*** Data records ***
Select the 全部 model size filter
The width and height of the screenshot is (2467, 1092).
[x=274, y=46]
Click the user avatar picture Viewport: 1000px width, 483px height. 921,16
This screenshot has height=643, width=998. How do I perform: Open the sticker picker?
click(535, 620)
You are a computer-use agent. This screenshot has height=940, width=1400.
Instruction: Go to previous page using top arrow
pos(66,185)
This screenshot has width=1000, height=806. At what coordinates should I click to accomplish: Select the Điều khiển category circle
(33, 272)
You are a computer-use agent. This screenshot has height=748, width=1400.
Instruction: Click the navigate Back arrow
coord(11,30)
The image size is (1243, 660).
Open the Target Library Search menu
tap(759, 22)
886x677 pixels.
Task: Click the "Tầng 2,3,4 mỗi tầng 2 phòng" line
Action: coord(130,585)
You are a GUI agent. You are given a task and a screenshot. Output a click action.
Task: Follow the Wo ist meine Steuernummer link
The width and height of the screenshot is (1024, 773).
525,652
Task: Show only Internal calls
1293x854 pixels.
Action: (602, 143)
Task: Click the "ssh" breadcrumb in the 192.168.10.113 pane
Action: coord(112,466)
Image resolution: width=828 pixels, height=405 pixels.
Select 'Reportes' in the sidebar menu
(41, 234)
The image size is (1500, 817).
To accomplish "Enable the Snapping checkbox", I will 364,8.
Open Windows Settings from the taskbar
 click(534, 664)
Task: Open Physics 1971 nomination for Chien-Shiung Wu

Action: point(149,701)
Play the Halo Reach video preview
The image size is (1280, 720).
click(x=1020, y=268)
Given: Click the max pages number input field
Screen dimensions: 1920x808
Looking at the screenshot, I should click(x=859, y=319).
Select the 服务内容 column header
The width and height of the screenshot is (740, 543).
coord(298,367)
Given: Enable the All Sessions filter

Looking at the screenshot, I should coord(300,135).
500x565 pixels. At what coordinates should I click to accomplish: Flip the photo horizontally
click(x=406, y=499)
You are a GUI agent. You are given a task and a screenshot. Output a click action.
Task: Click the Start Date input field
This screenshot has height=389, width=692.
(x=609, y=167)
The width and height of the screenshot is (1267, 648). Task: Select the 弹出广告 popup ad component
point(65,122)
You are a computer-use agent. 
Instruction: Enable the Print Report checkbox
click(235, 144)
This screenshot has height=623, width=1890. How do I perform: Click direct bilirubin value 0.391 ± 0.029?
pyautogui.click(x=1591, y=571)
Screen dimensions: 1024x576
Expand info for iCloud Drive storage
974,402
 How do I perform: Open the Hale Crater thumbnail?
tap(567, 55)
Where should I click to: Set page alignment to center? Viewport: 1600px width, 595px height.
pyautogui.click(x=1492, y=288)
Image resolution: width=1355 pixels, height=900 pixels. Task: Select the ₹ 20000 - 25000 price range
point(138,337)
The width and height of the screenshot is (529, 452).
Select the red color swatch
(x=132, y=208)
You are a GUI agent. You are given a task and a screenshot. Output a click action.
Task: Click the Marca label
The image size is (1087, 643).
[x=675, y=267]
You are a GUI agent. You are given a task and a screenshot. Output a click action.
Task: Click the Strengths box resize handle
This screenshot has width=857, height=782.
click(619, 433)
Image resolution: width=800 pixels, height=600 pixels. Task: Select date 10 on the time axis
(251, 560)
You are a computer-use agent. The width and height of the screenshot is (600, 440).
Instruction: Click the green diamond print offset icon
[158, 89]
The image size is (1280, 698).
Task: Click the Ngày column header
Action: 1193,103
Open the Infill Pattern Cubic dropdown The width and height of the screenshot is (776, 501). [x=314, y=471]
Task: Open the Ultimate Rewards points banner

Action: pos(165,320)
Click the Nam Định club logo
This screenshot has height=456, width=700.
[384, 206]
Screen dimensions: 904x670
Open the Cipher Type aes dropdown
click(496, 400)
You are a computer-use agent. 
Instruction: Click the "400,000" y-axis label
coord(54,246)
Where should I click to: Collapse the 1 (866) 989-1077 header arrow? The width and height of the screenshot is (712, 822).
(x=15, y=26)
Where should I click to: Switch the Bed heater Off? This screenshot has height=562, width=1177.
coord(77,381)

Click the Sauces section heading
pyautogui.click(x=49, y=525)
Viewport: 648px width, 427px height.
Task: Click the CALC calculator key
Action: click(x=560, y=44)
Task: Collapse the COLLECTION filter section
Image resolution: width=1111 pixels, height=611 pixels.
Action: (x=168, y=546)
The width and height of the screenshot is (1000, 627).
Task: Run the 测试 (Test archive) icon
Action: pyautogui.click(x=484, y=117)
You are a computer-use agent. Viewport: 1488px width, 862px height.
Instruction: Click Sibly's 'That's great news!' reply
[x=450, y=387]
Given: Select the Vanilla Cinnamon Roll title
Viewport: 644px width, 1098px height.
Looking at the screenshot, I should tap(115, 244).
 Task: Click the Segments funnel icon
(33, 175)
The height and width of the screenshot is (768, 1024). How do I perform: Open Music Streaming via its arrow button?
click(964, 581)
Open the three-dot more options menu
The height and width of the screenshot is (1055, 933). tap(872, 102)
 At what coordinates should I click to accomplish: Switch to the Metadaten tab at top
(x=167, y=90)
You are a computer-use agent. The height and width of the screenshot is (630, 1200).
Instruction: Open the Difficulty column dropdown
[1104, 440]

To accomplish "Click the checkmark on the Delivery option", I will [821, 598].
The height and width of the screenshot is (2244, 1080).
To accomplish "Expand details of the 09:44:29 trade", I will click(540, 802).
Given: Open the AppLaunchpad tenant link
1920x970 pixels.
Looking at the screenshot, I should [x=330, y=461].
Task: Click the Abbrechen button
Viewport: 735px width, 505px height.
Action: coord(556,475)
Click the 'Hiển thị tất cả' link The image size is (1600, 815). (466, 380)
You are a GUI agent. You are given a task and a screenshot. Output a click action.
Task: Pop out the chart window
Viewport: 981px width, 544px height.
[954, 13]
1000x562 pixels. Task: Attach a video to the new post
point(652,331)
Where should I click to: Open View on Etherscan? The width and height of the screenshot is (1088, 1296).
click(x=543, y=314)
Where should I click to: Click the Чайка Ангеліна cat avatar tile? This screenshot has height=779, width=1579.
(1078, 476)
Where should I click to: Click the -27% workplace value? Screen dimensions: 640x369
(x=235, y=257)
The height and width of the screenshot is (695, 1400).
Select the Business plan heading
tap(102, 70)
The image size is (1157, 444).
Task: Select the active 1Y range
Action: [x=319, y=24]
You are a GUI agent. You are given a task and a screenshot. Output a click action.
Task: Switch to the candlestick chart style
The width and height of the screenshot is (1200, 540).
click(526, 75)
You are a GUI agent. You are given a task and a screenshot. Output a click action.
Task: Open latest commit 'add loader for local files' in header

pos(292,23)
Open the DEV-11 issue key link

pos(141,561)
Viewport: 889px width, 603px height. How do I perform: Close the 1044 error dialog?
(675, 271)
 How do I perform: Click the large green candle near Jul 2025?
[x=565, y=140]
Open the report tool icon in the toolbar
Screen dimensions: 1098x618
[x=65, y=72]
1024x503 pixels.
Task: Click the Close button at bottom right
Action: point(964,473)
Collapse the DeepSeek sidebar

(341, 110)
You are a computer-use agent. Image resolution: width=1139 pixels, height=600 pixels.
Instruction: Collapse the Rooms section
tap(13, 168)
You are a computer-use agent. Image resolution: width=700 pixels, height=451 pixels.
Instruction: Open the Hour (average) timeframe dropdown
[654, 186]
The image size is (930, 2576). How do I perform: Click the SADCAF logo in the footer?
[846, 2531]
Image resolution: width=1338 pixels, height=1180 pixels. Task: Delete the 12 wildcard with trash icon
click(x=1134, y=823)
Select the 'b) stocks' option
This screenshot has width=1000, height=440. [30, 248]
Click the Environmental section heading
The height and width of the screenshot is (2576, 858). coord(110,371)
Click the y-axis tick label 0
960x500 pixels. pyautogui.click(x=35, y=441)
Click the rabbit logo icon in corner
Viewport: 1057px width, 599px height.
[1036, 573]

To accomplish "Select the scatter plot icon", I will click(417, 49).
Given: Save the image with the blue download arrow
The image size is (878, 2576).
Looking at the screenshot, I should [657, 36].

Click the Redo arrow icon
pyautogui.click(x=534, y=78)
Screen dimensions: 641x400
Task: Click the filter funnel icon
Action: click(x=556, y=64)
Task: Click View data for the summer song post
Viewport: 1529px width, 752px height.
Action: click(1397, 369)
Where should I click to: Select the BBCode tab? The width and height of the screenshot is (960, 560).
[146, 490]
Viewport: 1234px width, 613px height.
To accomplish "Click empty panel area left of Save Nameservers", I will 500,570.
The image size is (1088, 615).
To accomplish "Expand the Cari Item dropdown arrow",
*** End of Data records ***
What you are asked to do ▸ Determine how many lines in the entries above contain the word "Save", and respond with the number alone.

Task output ▸ 2